The gift of having a voice

A sense of peace engulfed me. I had reached the bottom and faced my fears. Then I pushed away from them. 

Too often we fear of speaking up. We’re afraid of unforeseen consequences. But most often, the inaction brought on by fear has far dire consequences than any act of courage. 

Yesterday I was an emotional mess. I turned to the Psalms. Then I spoke up the best I knew, in writing, making cold calls to different offices. Reading about institutions, levels of reports, and the law. 

And today we went out to knock at doors. The same building I visited 5 years ago, knocking at doors to inquire about adoption for the first time. I was then a lot more afraid and emotional, yet hopeful. 

I’ve always been shy. I don’t know what to say and how to engage with strangers in unpredictable contexts. But from the gate keeper to the executive director, to the acting general director, one at a time, I approached and addressed, I introduced myself, I held their gaze, I spoke succinctly and persuasively confident. Because it doesn’t come natural to me, I always find it fascinating, how people are drawn in, how their attention is genuinely captured. 

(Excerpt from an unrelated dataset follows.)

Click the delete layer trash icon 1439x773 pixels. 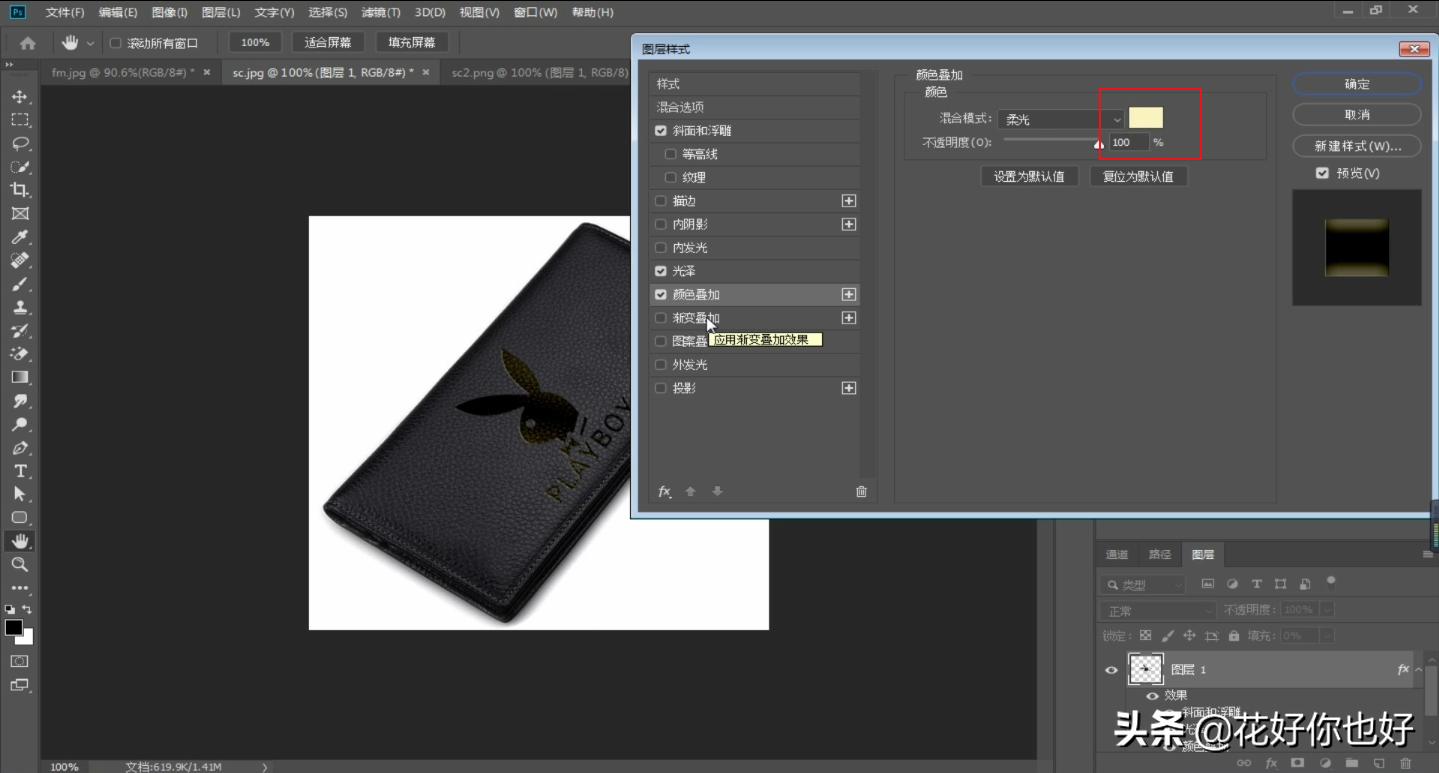860,491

Everyone was present and engaged. Not dismissive, not rude, not bothered.

The last office we visited, I saw on the general director’s desk, my email printed, with blue scribbles at the top. She was about to send it to the wrong office. We were there just in time. She called in a chief of a certain department. We each shared the information we knew. We connected the dots. The email of inquiry is about to reach the right department for follow up. Then we’ll get a call. I’ll give it a week. Then with perseverance, we hop on the trail of persuasion yet again. Not giving up.